» **Work request**:
Please output the section of the listing below that opens with the line containing "Screen dimensions: 1204x1007" and closes with the line containing "Click the first", exactly and with nothing else.

[Data shown Boundary: Start]

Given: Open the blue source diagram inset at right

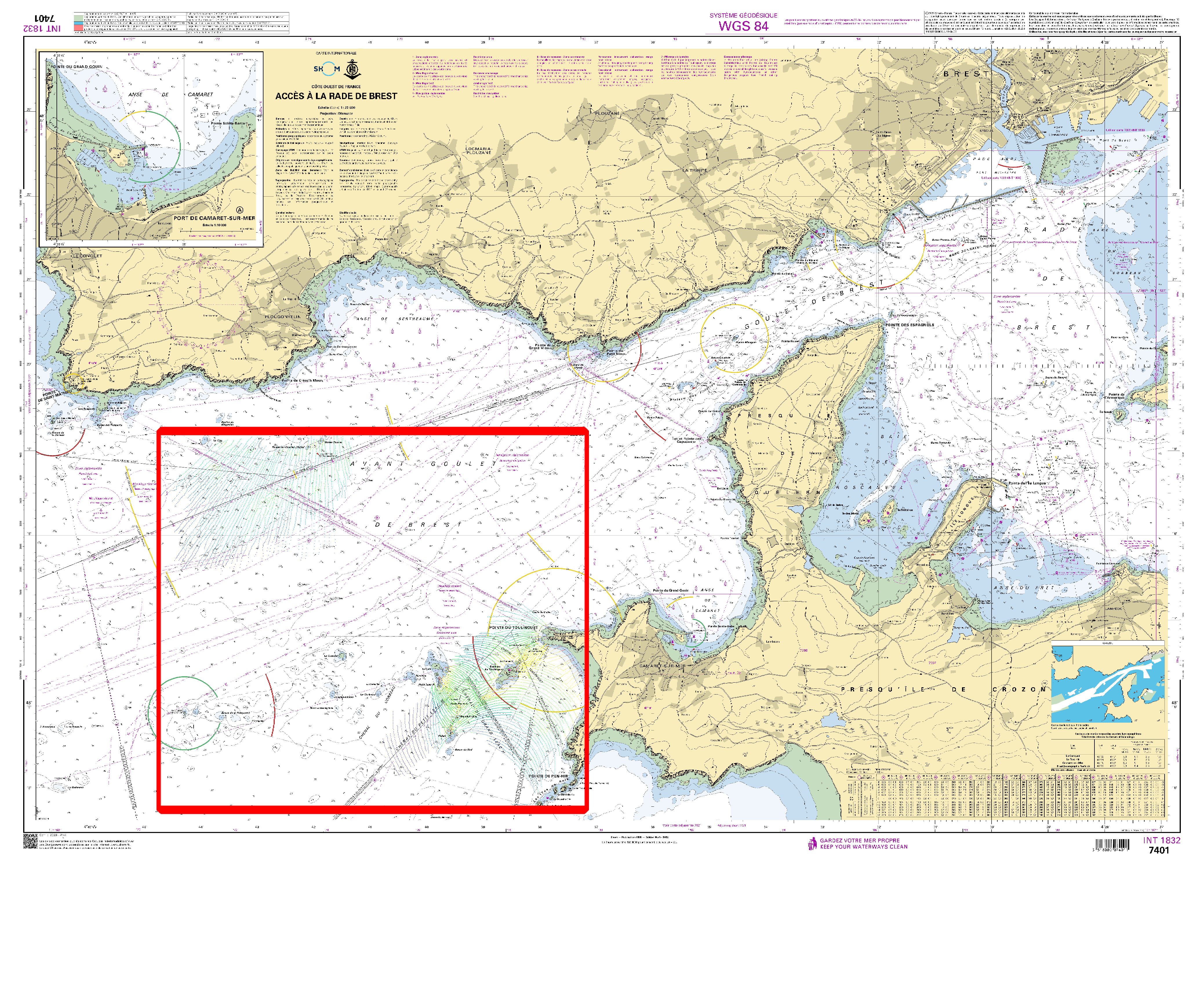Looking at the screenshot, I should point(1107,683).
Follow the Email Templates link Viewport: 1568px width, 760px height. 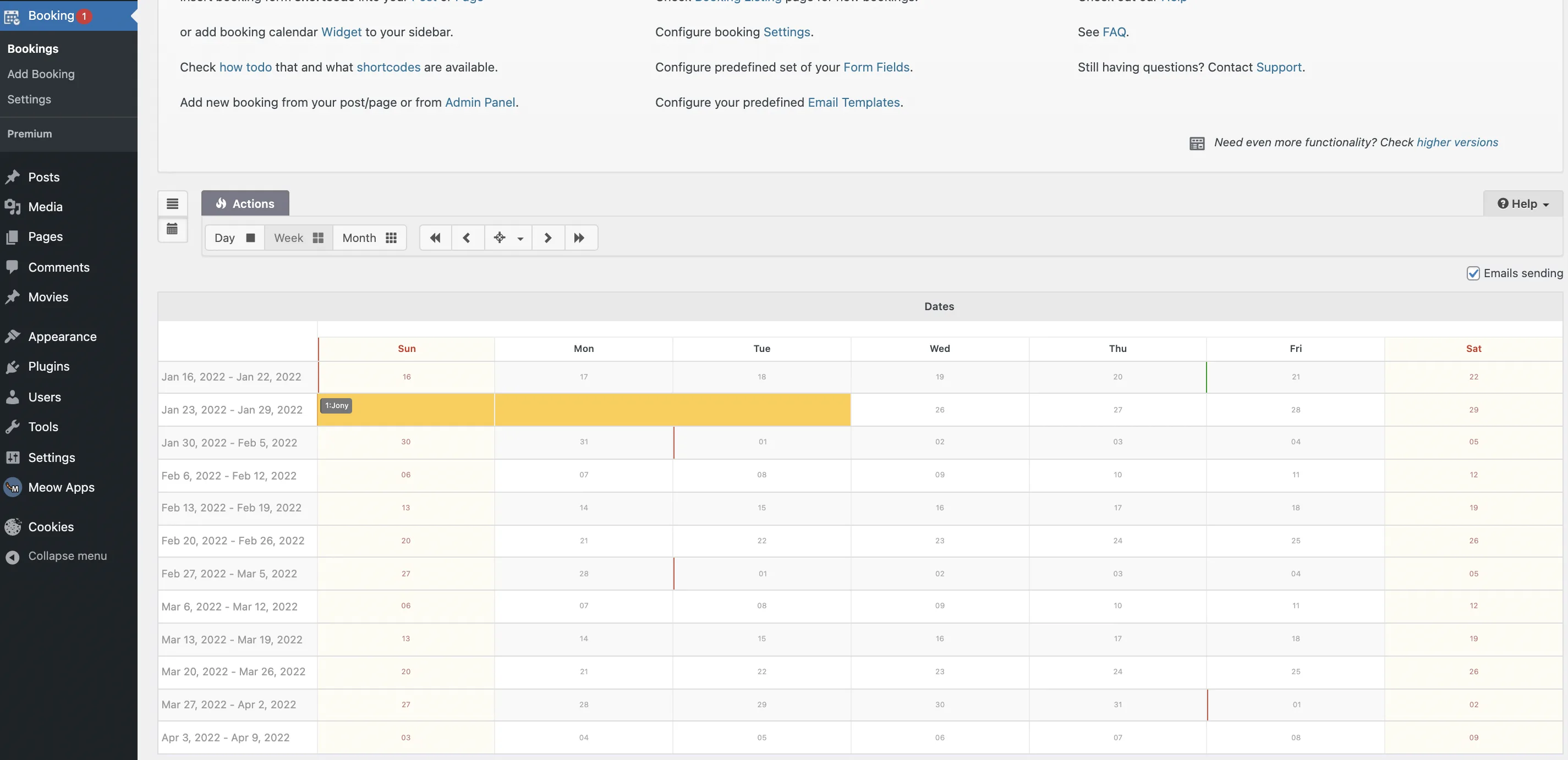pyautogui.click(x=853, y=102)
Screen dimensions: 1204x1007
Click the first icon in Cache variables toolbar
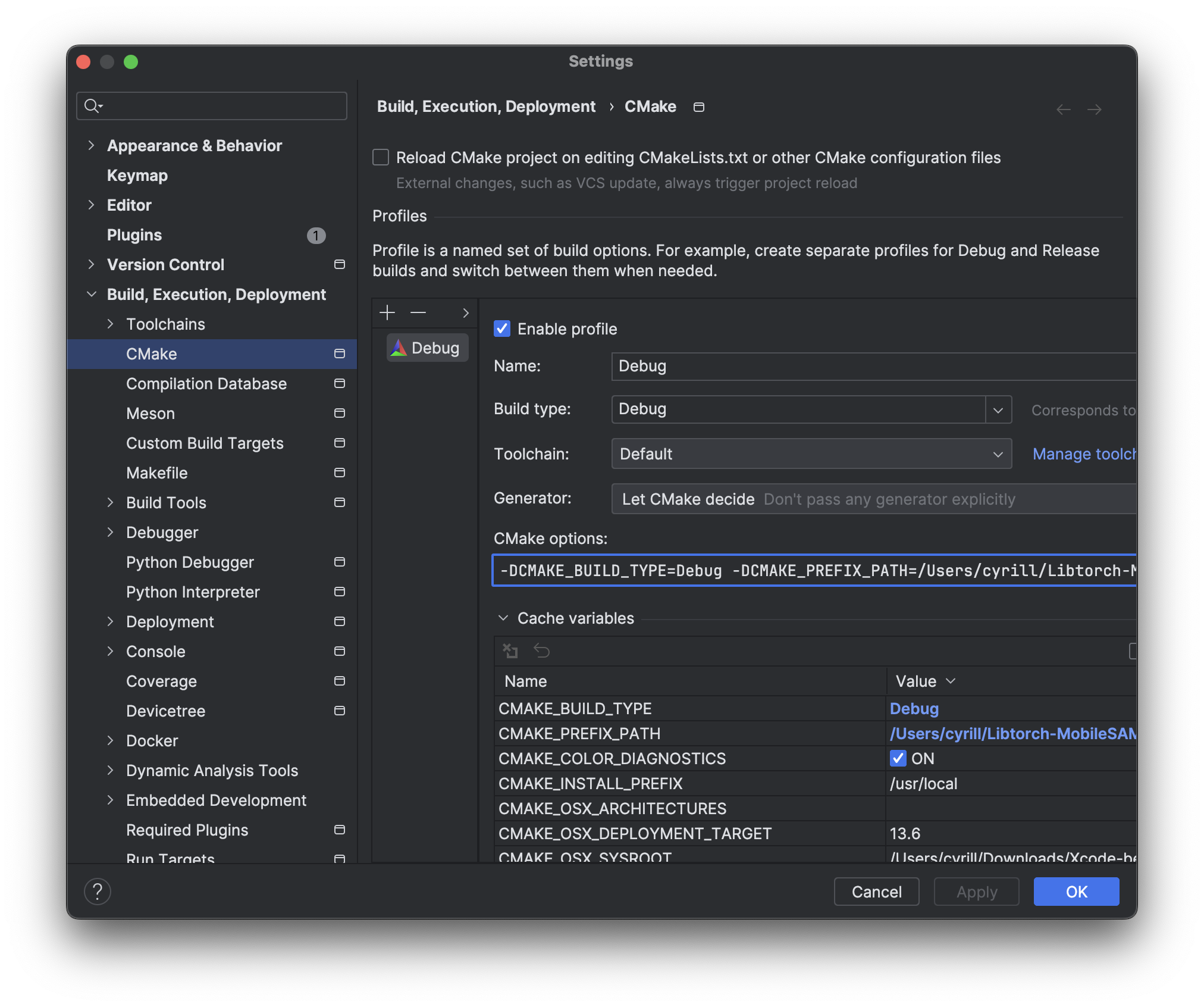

[Data shown Boundary: End]
[Data shown Boundary: Start]

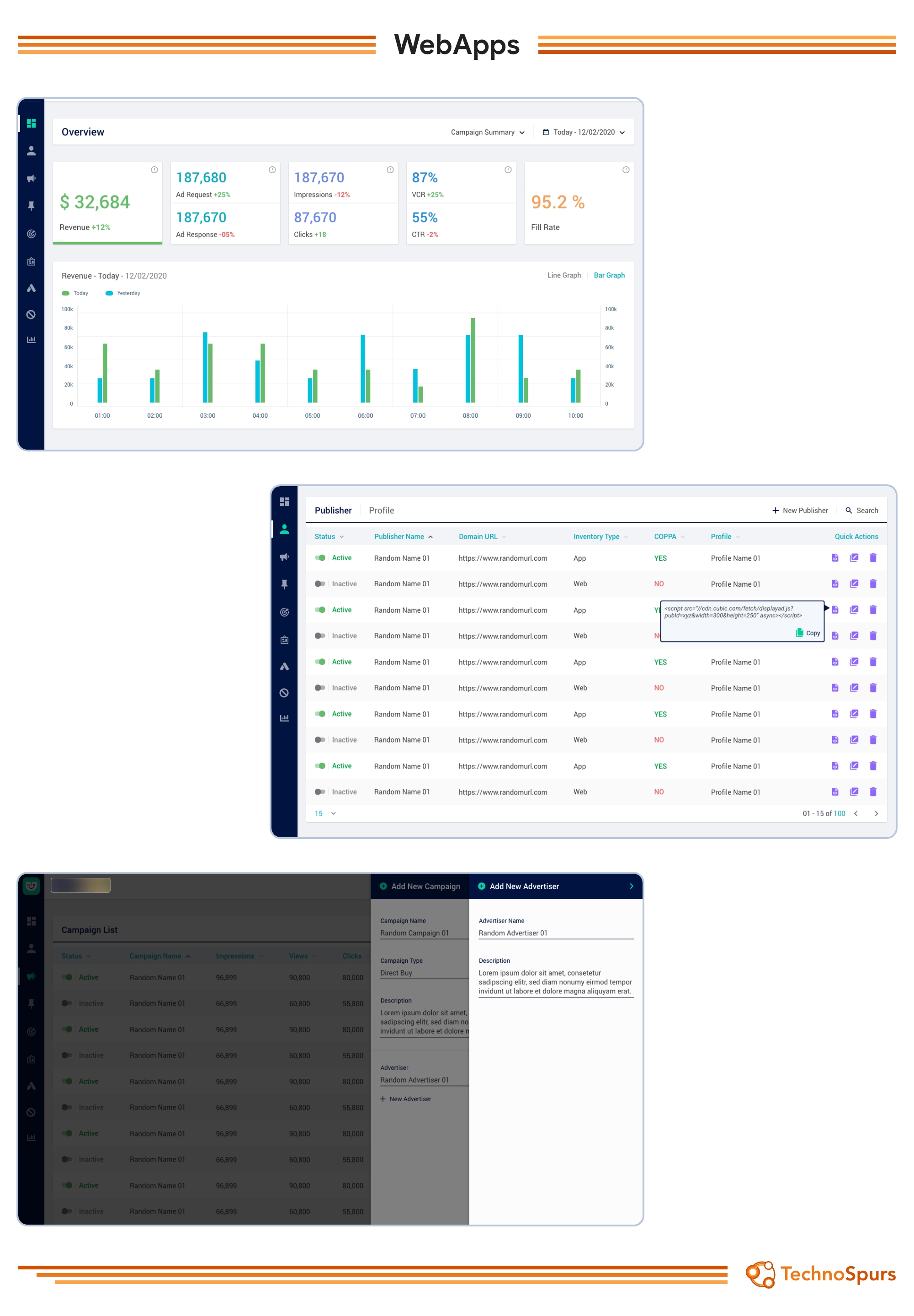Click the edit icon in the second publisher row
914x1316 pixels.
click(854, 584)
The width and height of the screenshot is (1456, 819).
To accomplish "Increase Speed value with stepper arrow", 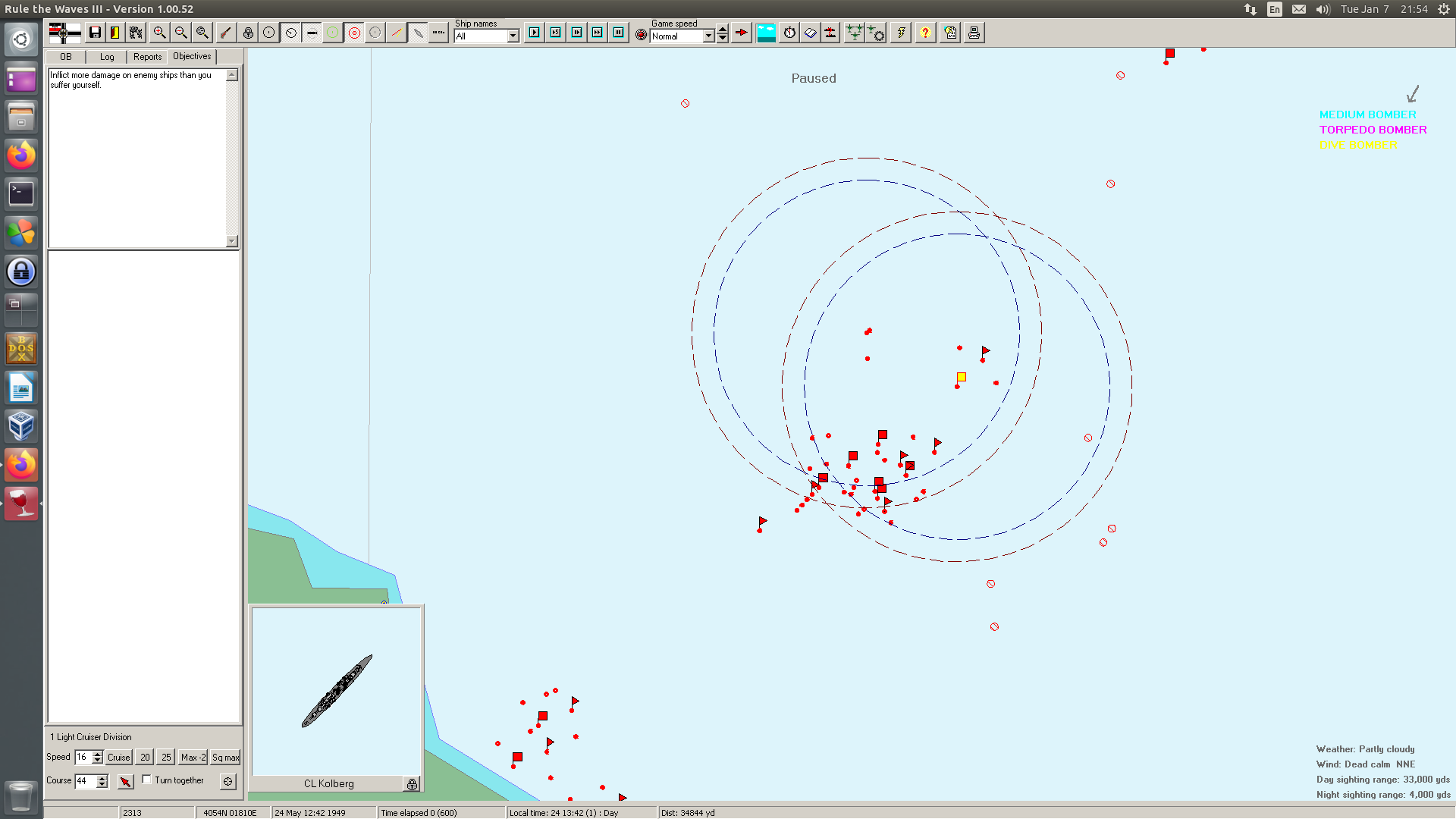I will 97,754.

[Data shown Boundary: End]
[Data shown Boundary: Start]

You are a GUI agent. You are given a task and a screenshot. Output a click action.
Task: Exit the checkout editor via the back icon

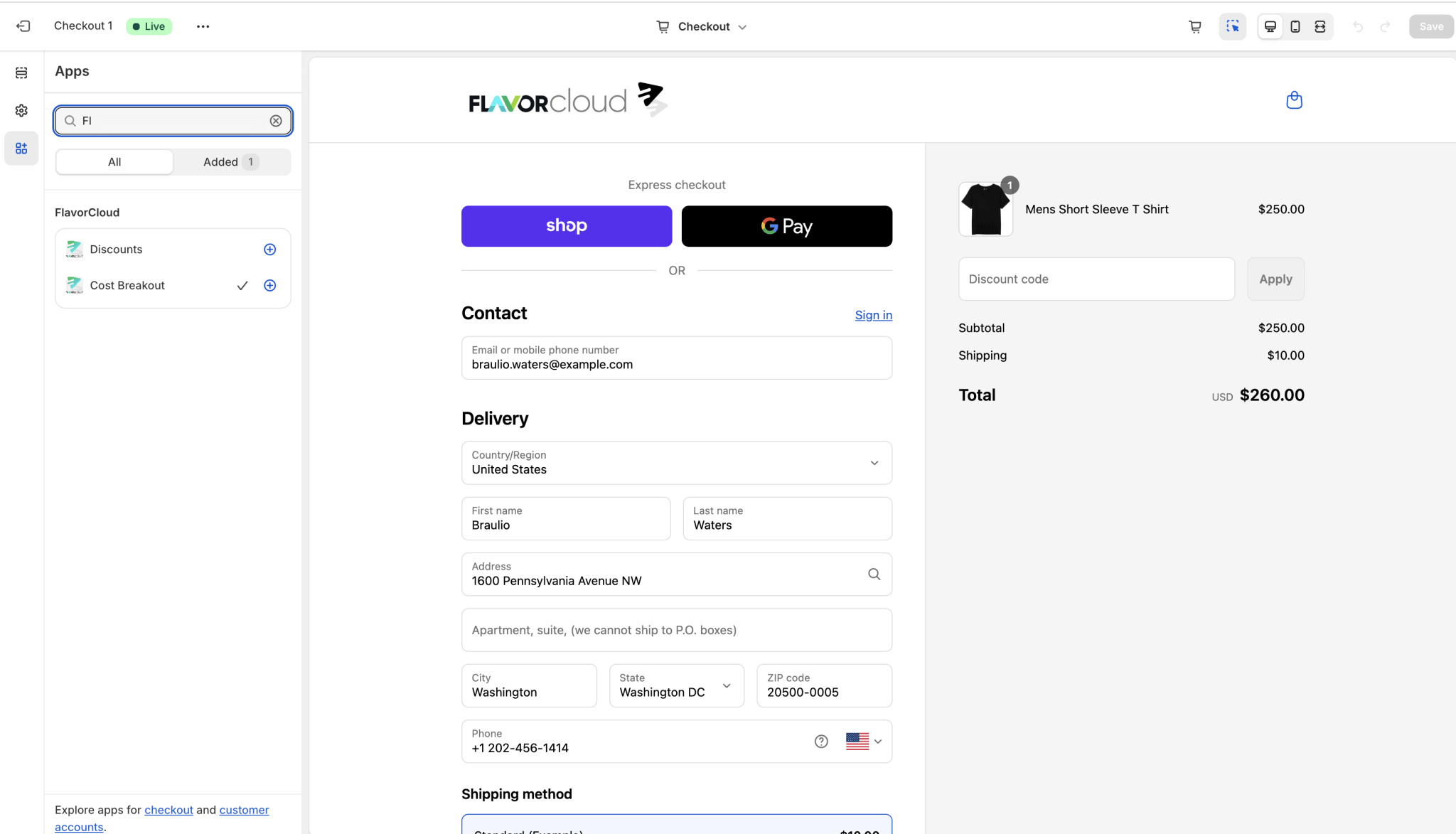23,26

[Data shown Boundary: End]

» **Reply**:
Screen dimensions: 1204x1007
Click the first icon in Cache variables toolbar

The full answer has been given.